During the dead of summer, the last thing you want to deal with is a problematic air conditioning system. Although many folks are quick to point out that every mechanical device will eventually fail, the fact of the matter is that user error can play a role in air conditioning failures. Here are three air conditioning problems you may have caused and how to prevent issues in the future.
- High Energy Bills
Furniture placement can make or break a room while also impacting your HVAC system. While a well-placed sofa and entertainment center can draw people in and create the ideal space for entertaining, blocking off air registers or warm air returns could make your AC unit work harder than it needs to — driving up your monthly power bill.

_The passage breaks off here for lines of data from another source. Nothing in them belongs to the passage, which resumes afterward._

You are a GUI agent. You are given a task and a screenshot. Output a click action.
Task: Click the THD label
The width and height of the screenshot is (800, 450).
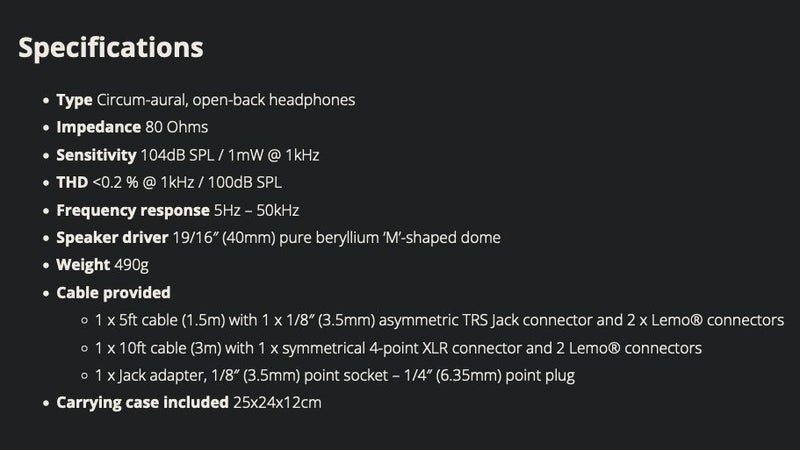point(72,183)
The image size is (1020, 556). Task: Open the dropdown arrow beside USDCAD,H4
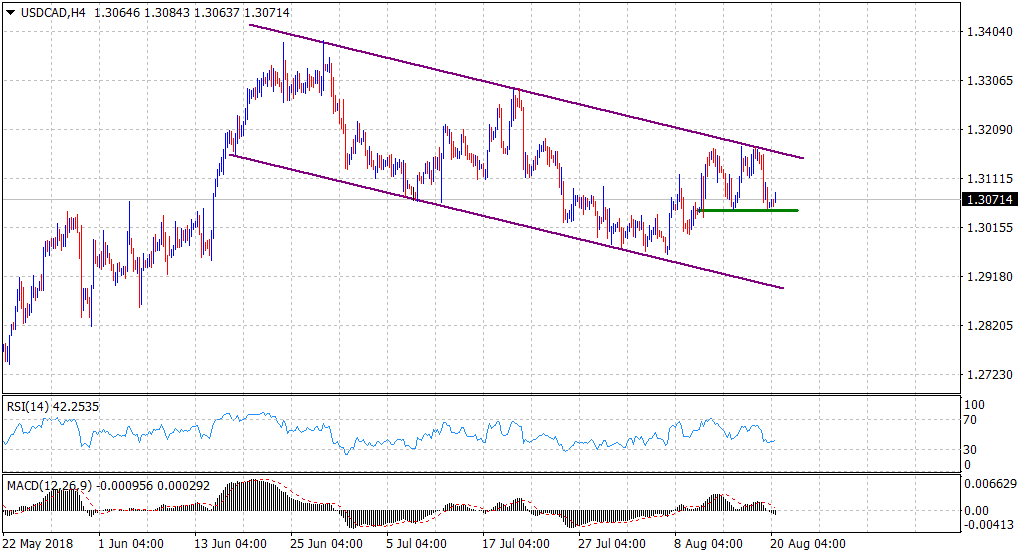(11, 10)
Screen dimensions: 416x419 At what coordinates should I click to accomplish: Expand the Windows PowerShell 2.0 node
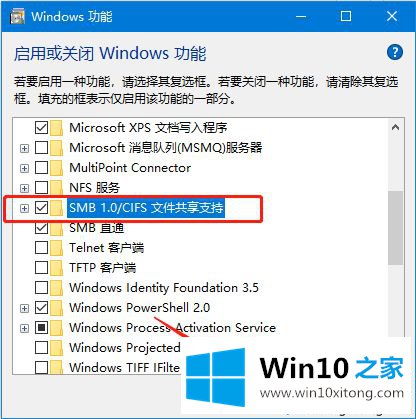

Your HVAC system is carefully planned and balanced to return warm air to the center of the unit. If furniture blocks air return vents, warm air can’t enter the system like it should, making it harder for your unit to properly cool air. The result is a home that feels hot and muggy, even though the system runs frequently.
To prevent these kinds of issues, never place large area rugs over floor registers, and keep furniture away from floor vents. If you have air vents or returns on the walls, don’t push furniture against the perimeters of the room. Be mindful of vent placement before you rearrange furniture or make renovations to your home to prevent future problems.
- A System That Runs Continuously
To save money on heating and cooling, some homeowners choose to close doors to unused rooms or to seal off the air ducts in unused spaces entirely. Although this concept might seem like a simple way to move more air towards the rooms in your home you actually use, it can drive up energy costs.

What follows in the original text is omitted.